Dos de los hijos menos maltrechos acudieron con las espadas desenvainadas, pero el duque gritó:

—¡Atrás, idiotas! ¿Queréis ver muerto a vuestro padre?

Entonces el duque se hincó de rodillas y fue el primero en ofrecer el pomo de su espada. Luego vinieron sus hijos y se arrodillaron junto a él.

—Tenéis mi gracia —dijo Sir Marhalt—. Pero en la próxima Pascua de Pentecostés iréis todos al rey Arturo y rogaréis su perdón.

Entonces su dama vino a él, y Sir Marhalt montó y la subió en ancas. Y los silenciosos vasallos los vieron alejarse del castillo y tomar rumbo al sur a través del bosque.

—Aún no tuve oportunidad de presenciar tu destreza —dijo la dama.

—Tienes razón —dijo Marhalt—. Ese duque ceñudo y sus seis hijos. ¿Cuándo aprenderán los hombres que para ser caballero no bastan un caballo y una armadura?

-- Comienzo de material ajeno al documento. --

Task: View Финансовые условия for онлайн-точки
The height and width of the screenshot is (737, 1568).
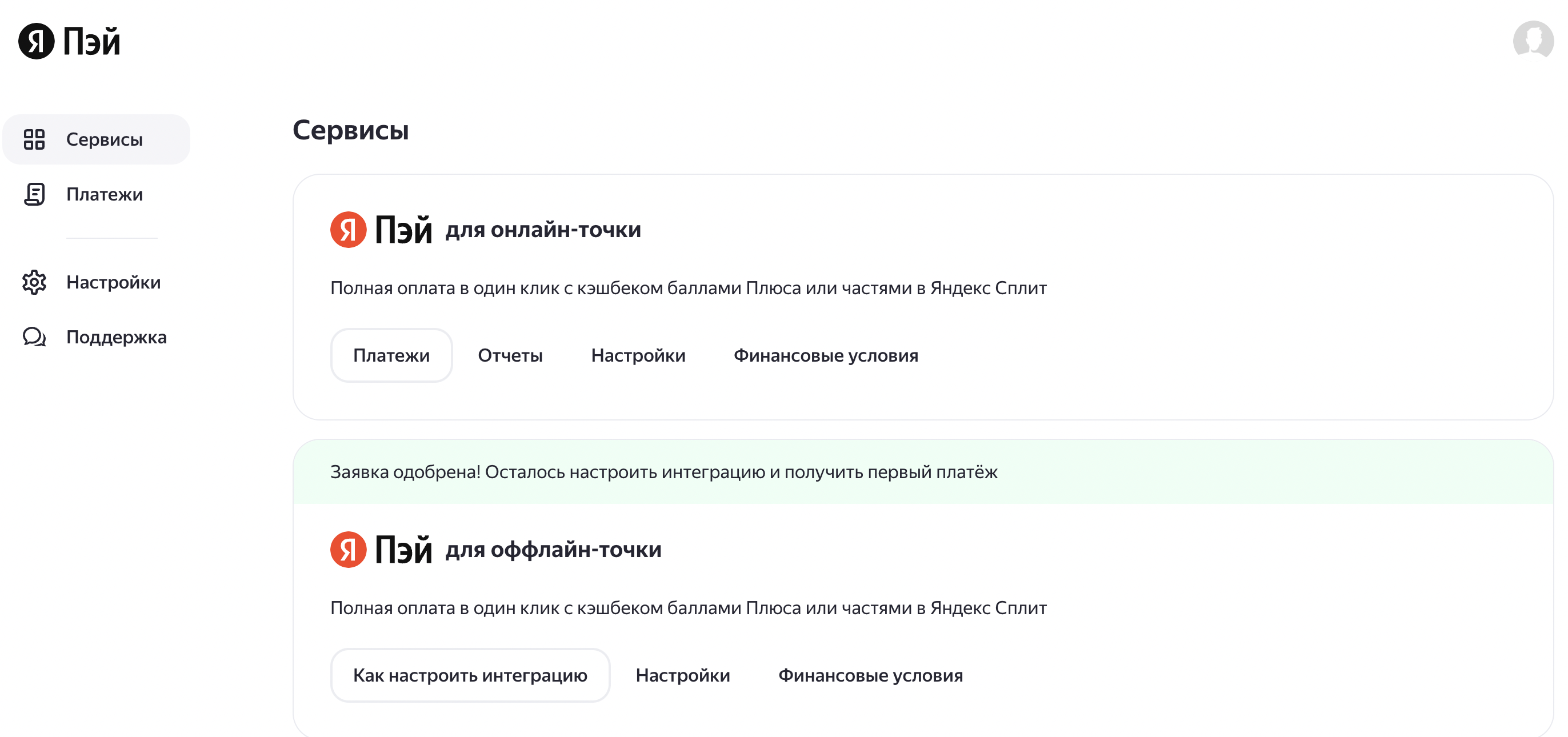Action: (x=826, y=355)

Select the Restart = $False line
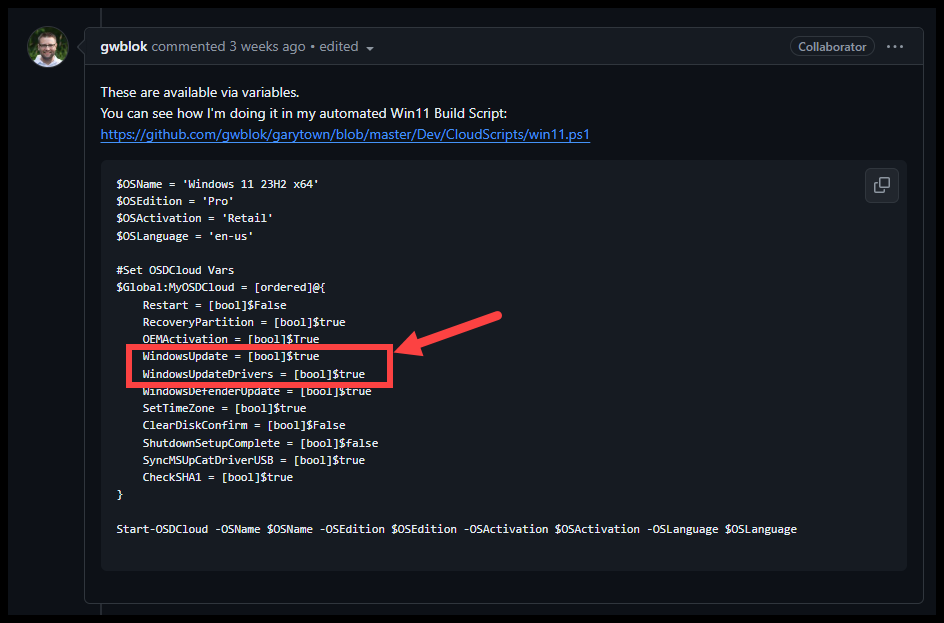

—Debes ser uno de los mejores caballeros del mundo para alzar la lanza de ese modo y aguantar el encontronazo.

—¿Estás poniendo a prueba mi amor propio? Te diré lo que pienso de mi. Soy un buen caballero, bien entrenado y habilidoso, y aunque tengo muchos defectos, creo tener algunas virtudes. Pero no creas que porque me divertí con ese hato de torpes, me tomo las lides a la ligera. Hay muchos caballeros de quienes te puedo dar nombre que, de verlos cabalgar hacia mí con la lanza baja, me helarían la sangre.